Statistical Analysis

Based on the eight parameters in the Lysholm scoring index, all the 28 patients are assessed and given points both preoperatively and postoperatively. Later, the Chi square test (X₂) is done to calculate from the observed values to that of deviation. From the value X₂ so obtained is then converted to probability value (p), by using X₂ table.


Scoring Index

Pre-Opt Value

Post – Opt Value



Lysholm Score





Table 1. Statistical Analysis



isolated PCL avulsion fractures are rare injuries. The management of the PCL avulsion fracture is complicated and controversial. There is a vast literature, but with no consensus for any particular method of treatment. The modalities vary from conservative, open technique and arthroscopic method.

Zhao et al. suggested conservative treatment for avulsion fractures displaced less than 5 mm, and should be less than 10 mm of posterior translation of the tibia in 90° of knee flexion.
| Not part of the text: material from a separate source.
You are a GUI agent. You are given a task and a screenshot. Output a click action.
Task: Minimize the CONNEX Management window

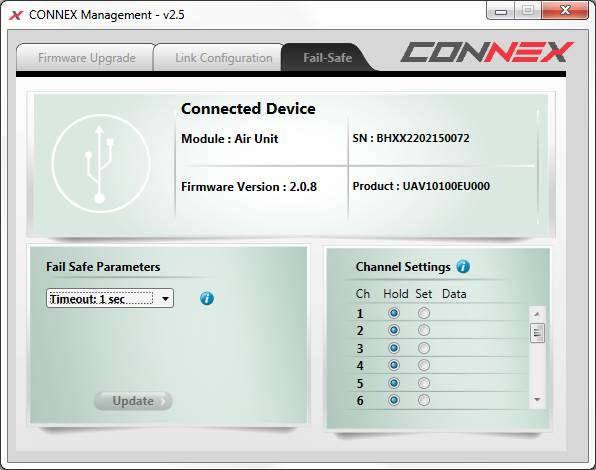tap(501, 11)
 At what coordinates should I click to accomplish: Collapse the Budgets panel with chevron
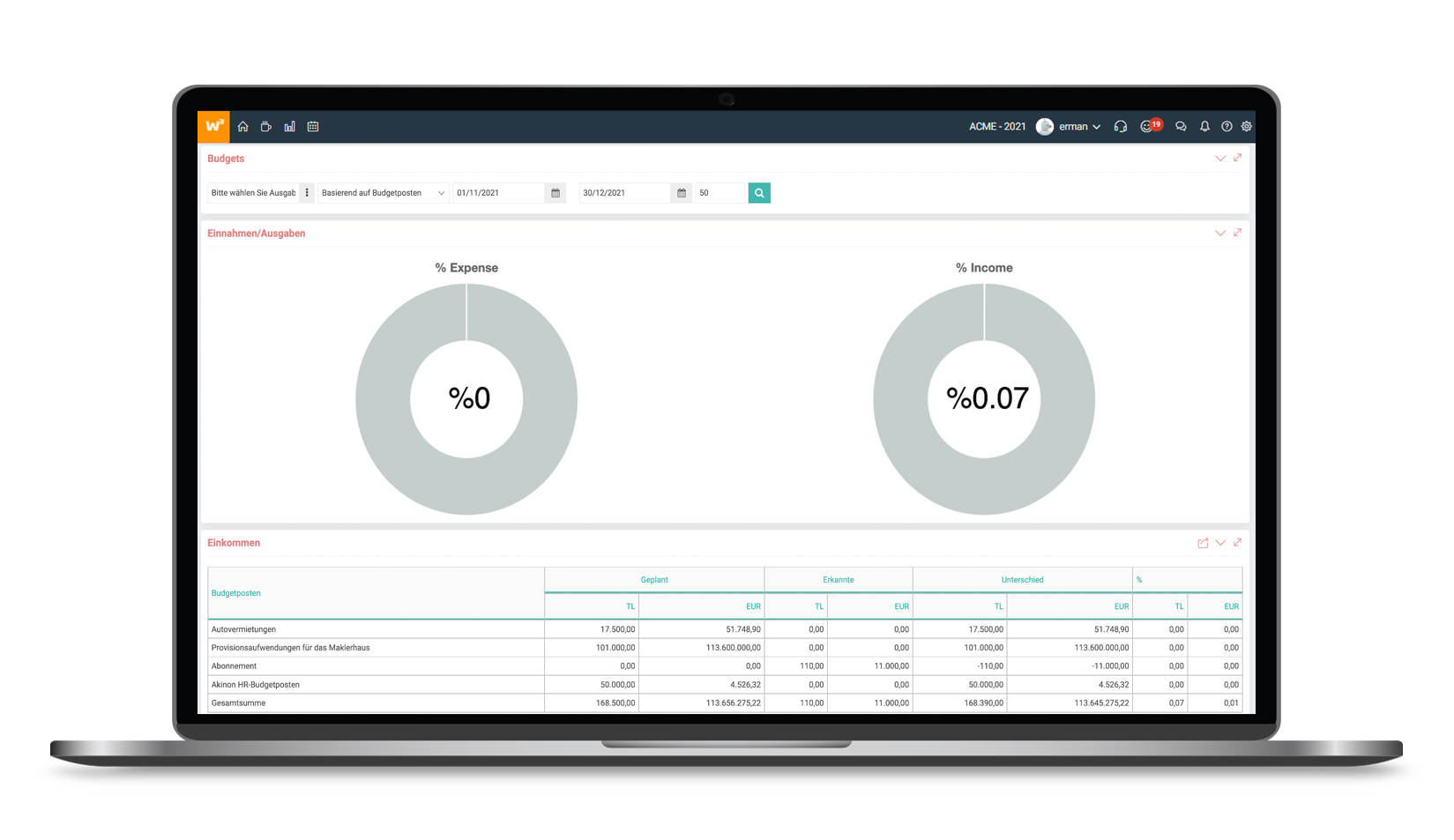point(1220,159)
Pierce et al.5 suggested a three-phase protocol for recovery, which lasts 12 weeks to return to pre-injury activities. With conservative treatment though the results were good in the short term, but eventually lead to functional disability of the knee due to increased articular cartilage degeneration, meniscus tears and quadriceps atrophy. Hence, in our present study we tried to restore the kinematics of the knee by fixing the PCL avulsion fracture anatomically with open reduction.

There are various surgical approaches described for the fixation of PCL avulsion fractures. The classical posterior approach described by Abbott6 was risky to the posterior neurovascular structures and delays recovery. Later, Burks and Schaffer7 simplified the procedure by approaching the fracture postero-medially. There was no necessity of splitting the Gastrocnemius muscle, neither exposing the popliteal neurovascular structures. The post-operative rehabilitation was accelerated and good functional results were obtained. We had used this approach in the management of all the cases of PCL tibial avulsion injury.
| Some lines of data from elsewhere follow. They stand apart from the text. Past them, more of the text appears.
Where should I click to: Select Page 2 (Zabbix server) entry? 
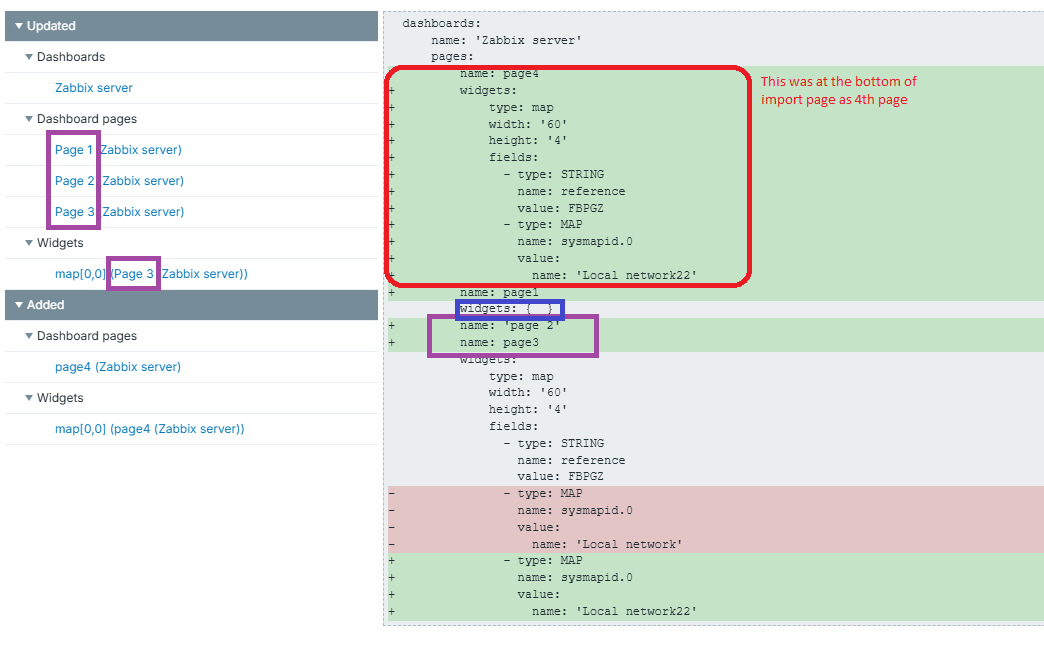click(119, 181)
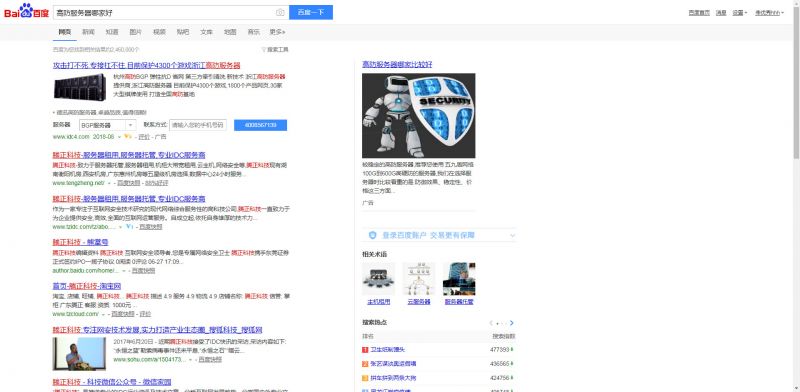Open the user account dropdown at top right

click(769, 13)
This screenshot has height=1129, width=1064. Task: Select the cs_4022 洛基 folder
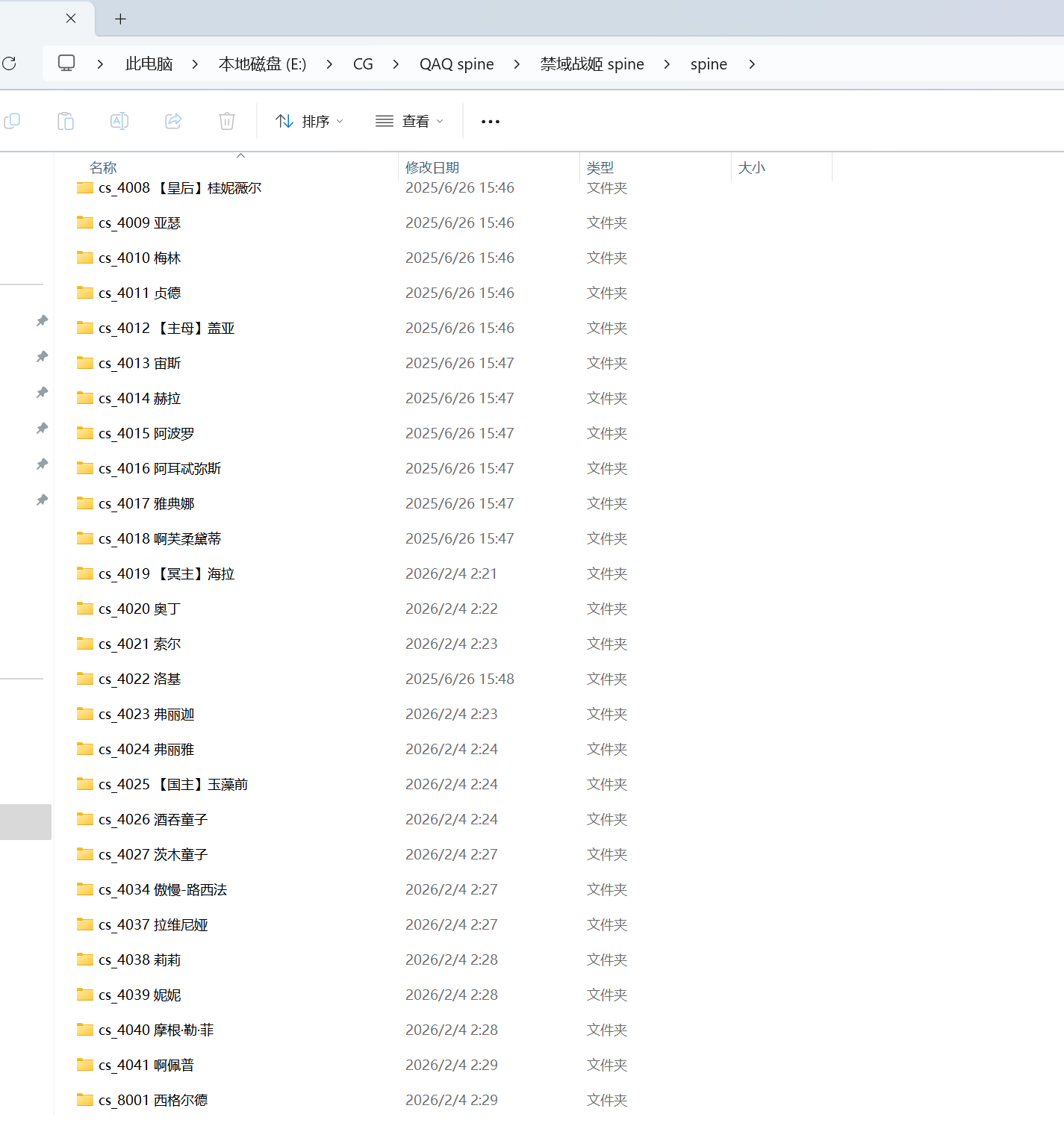(140, 679)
Seitz et al,8 had reported excellent results in their series of 26 patients treated for PCL bony avulsion with open reduction and internal fixation. Huang et al,9 used cannulated screws combined with sutures, while Fu et al, used the anchor system in combination with hollow lag screws. In 2003, Veselko et al,10 reported a simpler method to stably fix fracture fragments using a hollow lag screw combined with a gasket.
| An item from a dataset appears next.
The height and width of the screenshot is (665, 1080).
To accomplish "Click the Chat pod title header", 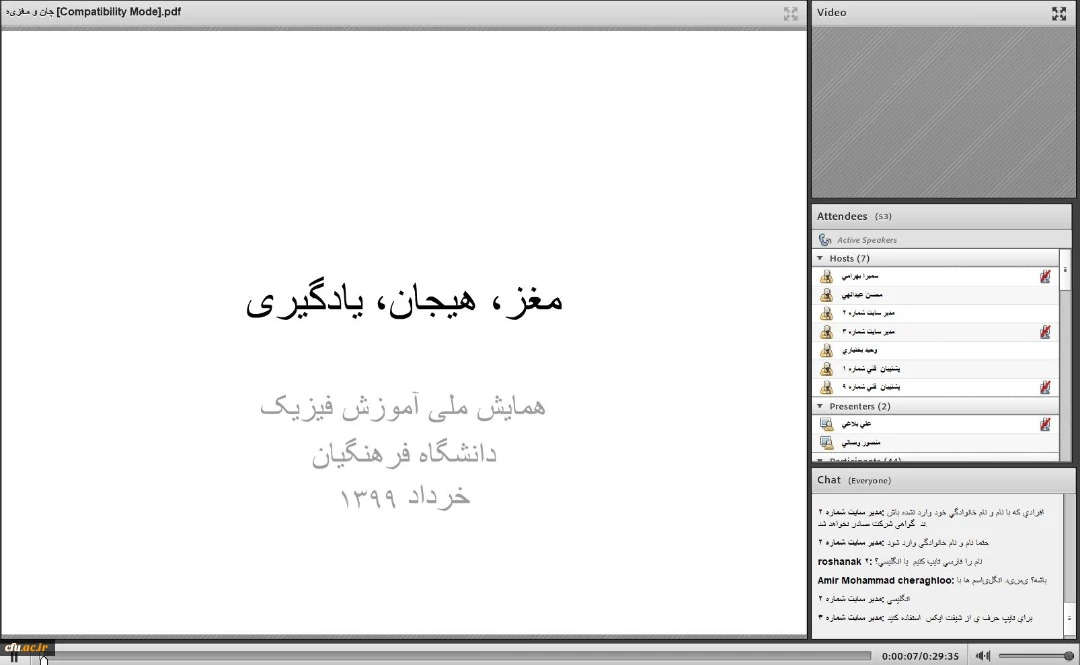I will coord(829,480).
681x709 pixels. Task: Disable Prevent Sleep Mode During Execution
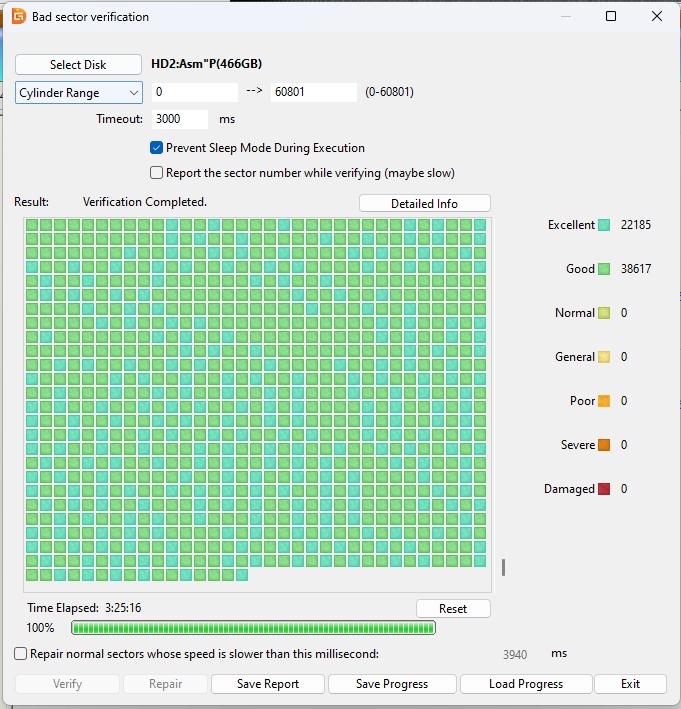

There are many studies in the literature, comparing the open approach and arthroscopic approach for displaced PCL tibial avulsion fractures. All of them have showed satisfactory outcomes, despite significant heterogeneity. Regarding knee outcomes, the postoperative scores at final follow-up were analyzed. The range of Lysholm score at final follow up was to 85–100 for the open approach and 80–100 for the arthroscopic approach.11 There was no noticeable difference between the 2 groups in regard to postoperative Lysholm scores. The rates of normal and nearly-normal knees at final follow-up were 92%–100% in patients with the open approach and 90%–100% in patients with the arthroscopic approach in the IKDC subjective knee assessment at final follow-up. All studies on the open approach and arthroscopic approach for displaced PCL tibial avulsion fractures showed satisfactory outcomes. Advantages of the arthroscopic technique include diagnosis and treatment of associated ligament injury, meniscus, and cartilage injuries.

Ling et al. reported on a randomized study with a small sample size that evaluated open screw fixation with or without arthroscopy. At a mean follow-up of 46 months, there is no significant difference in postoperative range of motion, and Lysholm score. Sabat et al.12 provided a retrospective review of patients with PCL avulsion fractures treated with arthroscopic suture fixation versus open screw fixation. At 1 year follow-up Lysholm, Tegner activity, IKDC scores and one-leg hop test were similar between the two groups. The most common complication reported in both open and arthroscopic techniques is arthrofibrosis, which is more frequently reported with the arthroscopic approach (0–36%) vs open approach (0–25%).


PCL Avulsion fractures are rarity but yet need to be managed surgically. Open reduction and internal fixation by Burks and Schaffer approach has resulted in excellent results and good functional outcome.